Stéphane BLANQUET à l’Abbaye d’AUBERIVE
Voir en ligne : http://abbaye-auberive.com/accueil/
Rêves numériques
“Son univers artistique est issu des cultures des décennies passées : hard rock, tatouage, rap, punk”, écrit Jean-Claude Volot, le collectionneur passionné qui a initié cette exposition à Auberive avec sa fille Alexia. Il faudrait ajouter les films et mangas japonais et bien d’autres univers graphiques qui passionnent cet artiste, devenu éditeur très jeune. Mais sa marginalité artistique sort des limites usuelles par la monumentalité de ses réalisations. Ces formes au graphisme psychédélique se déploient dans des compositions complexes et une technologie savante les transpose dans de grandes tapisseries réalisées informatiquement.
Ce renouveau surprenant de cette technique très ancienne fonctionne bien, car Blanquet a joué avec le pointillisme graphique en reprenant à sa manière le point textile, tout en conservant la grandeur des formats de cette forme d’expression. La série des 40 tapisseries – les drames satyriques- qui lui ont été inspirées des Désastres de la guerre de Goya évoquent de manière saisissante le chaos du monde actuel, car la guerre moderne est encore bien plus destructrice.
Cette technique se retrouve aussi dans des nombreuses sérigraphies, noir et blanc, tricolores bleu-blanc-rouge ; avec cet art du multiple (puisque la plupart des oeuvres qui sont réalisées sur ce mode sont plurielles) Blanquet propose d’entrer dans des univers saturés de formes au sein d’espaces visionnaires, fantastiques, peuplés de fleurs, d’insectes ou d’animaux étranges, et parfois surréalistes mélangeant images réalistes et fantasmes… On retrouve dans tous ces dessins prolifiques et proliférants ce qu’on nomme une horror vacui : chaque espace est empli, saturé par un grouillement de détails organiques qui se superposent, où apparaissent ça et là des corps parfois mutilés. La vision en est alors pertubée par une masse d’informations tellement chargée que le propos de l’artiste devient alors moins narratif que décoratif.

#### Enregistrements
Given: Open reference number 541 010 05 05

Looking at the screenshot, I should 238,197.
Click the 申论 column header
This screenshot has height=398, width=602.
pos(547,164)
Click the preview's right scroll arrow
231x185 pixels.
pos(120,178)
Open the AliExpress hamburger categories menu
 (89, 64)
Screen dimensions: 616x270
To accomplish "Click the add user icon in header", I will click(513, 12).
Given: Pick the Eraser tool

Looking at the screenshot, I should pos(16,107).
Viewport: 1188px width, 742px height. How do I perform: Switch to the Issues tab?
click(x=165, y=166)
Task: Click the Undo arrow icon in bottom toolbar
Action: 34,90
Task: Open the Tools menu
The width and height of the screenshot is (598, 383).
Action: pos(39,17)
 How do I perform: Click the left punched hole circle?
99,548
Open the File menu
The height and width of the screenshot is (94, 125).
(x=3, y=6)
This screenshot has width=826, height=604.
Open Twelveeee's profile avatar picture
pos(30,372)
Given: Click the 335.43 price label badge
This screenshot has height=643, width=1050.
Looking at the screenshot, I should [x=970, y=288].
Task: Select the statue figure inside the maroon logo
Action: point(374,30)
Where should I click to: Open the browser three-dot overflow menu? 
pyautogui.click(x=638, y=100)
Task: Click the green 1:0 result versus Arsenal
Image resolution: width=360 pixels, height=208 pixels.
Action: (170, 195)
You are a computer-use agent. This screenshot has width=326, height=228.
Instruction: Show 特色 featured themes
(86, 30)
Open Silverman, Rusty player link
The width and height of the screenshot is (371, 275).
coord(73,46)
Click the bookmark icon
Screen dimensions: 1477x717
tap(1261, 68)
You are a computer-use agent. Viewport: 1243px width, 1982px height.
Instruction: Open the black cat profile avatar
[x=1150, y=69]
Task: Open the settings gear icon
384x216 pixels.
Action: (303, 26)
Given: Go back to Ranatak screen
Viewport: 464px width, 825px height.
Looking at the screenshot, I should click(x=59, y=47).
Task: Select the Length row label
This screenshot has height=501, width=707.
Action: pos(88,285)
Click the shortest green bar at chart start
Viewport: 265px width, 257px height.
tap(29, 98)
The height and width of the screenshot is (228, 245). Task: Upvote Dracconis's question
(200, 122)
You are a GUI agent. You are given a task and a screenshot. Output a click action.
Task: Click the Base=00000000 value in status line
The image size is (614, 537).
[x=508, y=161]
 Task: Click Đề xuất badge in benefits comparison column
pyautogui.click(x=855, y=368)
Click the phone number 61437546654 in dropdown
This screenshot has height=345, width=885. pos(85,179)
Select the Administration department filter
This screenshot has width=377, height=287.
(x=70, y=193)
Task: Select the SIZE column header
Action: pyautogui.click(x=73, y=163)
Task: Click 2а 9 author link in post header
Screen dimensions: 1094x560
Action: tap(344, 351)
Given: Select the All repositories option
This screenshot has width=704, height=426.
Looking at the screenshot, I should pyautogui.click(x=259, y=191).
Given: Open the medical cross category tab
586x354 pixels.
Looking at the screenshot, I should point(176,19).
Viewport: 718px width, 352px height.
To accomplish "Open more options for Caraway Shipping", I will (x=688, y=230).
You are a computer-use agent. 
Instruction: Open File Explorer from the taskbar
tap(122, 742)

#### Questions
1. Pour chacune des affirmations suivantes, indiquez par oui ou par non si elle concorde avec le texte sur l'exposition de Stéphane Blanquet, en citant les mots décisifs du texte. (a) L'exposition à Auberive a été initiée par Jean-Claude Volot avec sa fille Alexia. (b) La série de tapisseries inspirée de Goya compte trente pièces. (c) Les sérigraphies de Blanquet sont uniquement en noir et blanc.
2. Prolongez le texte consacré à Stéphane Blanquet au-delà de sa dernière phrase.

#### Réponses par numéro
1.
(a) Oui : « le collectionneur passionné qui a initié cette exposition à Auberive avec sa fille Alexia ».
(b) Non : « La série des 40 tapisseries ».
(c) Non : « des nombreuses sérigraphies, noir et blanc, tricolores bleu-blanc-rouge ».

2.
Inventivités plurielles
Blanquet, que les trouvailles optiques et les artifices, les effets visuels proches du théâtre et de la magie, inspirent, a aussi réalisé spécialement pour cette exposition des installations mécaniques (on découvre, par exemple, un porte-bouteille duchampien utilisé dans une installation composite montée sur chariot, incluant des platines pour la sonorisation) ainsi que des sculptures, des installations complexes utilisant des miroirs sans tain qui montrent le savoir-faire multiple de cet artiste.
Le clou de l’exposition est une très grande installation, qui a été animée à l’aide de la Compagnie Royal de Luxe, où l’on découvre une figure métallique dans un univers sombre de cages à la Piranèse symbolisant la prison et le jugement. Elle s’intitule Le Tribunal Insoluble. Est-ce pour rappeler que l’abbaye d’Auberive fut en son temps une prison…
Blanquet est aussi fasciné par la 3D, les jeux optiques sur des lentilles qui donnent naissance à des oeuvres fascinantes, y compris en tapisseries anaglyphes… un procédé qui permet aux spectateurs de jouer avec la vision en relief et de rester ébahis devant ces dessins entremêlés, à la limite de l’indistinct, où des formes se détachent alternativement. Car il y a quelque chose de ludique, une verve créative qui emporte l’adhésion. De simples pantins de bois articulés et peints en noir deviennent des drôles de créatures fantastiques. Les visages et les masques deviennent indiscernables. La noirceur trash parfois présente devient un thème gothique amusant, sans véritable cruauté. Ce dessinateur hors pair s’est plu à fabriquer des univers insolites et festifs dans lequel on pénètre progressivement pour les découvrir comme dans un train fantôme. C’est d’ailleurs un train fantôme qu’il avait installé au MAC VAL en 2009.